Are there other ways of leaving property?

Yes. Certain kinds of assets are transferred directly to the named beneficiaries. Such assets include:
Life insurance proceeds.
Qualified or non-qualified retirement plans, included 401 (k) plans and IRA’s
Certain “trustee” bank accounts.
Transfer on death (or TOD) securities accounts

Keep in mind that these beneficiary designations can have significant tax benefits and consequences for your beneficiaries- and must be carefully coordinated with your overall estate plan.

What happens if I become unable to care for myself?

You can help determine what will happen by making your own arrangements in advance. Through estate planning, you can choose those who will care for you and your estate if you ever become unable to do so for yourself. Just make sure that your choices are documented in writing.

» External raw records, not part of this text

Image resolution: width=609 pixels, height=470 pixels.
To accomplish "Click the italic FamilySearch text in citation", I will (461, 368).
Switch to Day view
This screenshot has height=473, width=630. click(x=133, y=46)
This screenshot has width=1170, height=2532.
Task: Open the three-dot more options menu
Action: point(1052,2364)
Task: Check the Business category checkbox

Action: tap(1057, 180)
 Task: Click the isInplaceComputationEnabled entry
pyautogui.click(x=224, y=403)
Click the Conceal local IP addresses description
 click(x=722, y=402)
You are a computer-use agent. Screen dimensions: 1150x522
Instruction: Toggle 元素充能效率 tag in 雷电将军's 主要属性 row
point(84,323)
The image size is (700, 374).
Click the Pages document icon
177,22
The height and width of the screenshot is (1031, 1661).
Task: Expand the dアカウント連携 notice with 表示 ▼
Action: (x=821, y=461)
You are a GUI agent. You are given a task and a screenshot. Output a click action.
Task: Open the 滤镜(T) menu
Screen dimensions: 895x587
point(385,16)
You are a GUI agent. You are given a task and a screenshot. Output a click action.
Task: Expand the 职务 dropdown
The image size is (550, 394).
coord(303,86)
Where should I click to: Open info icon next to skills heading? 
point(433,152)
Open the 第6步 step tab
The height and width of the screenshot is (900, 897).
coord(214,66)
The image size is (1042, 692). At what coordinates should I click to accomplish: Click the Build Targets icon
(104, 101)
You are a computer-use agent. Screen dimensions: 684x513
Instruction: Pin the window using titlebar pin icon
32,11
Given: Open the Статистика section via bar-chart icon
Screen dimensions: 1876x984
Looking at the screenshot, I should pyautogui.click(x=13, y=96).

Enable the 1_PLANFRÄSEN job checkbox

A Power of Attorney, for example, is a written legal document that gives another person the right and authority to act on your behalf. It can be limited to special circumstances or it can be general. That authority will end if you become incapacitated- Unless you have durable power or attorney. A durable power or attorney will remain in effect while you are incapacitated. This means that if you were suddenly unable to handle your own affairs, someone you trust- your legal agent or attorney-in-fact- could do so for you.

Or you might choose to set up a springing power of attorney, which would only become effective at a specified future date or event (your loss of capacity, for example)

If you set up a living trust, it is the trustee who will provide the necessary management of the assets held in trust. In such a case, your might consider setting up a durable power of attorney for property management as well to handle limited financial transactions and to deal with assets that may not have been transferred to your living trust.

With an advance health care directive, you can also designate someone to make health care decisions for you in the event that you become unable to do so for yourself. In addition, this legal document can contain your wishes concerning such matters as life-sustaining treatment and other health care issues and instructions concerning organ donation, disposition of remains and your funeral. (You can revoke the directive at any time, as long as you are still competent ) Give copies to your health care agent, alternate agent, doctor, health plan representatives and family. And if you admitted to a hospital or nursing home, take a copy with you.

How much does estate planning cost?
It depends on your individual circumstances and the complexity of documentation and planning required to achieve your goals and objectives.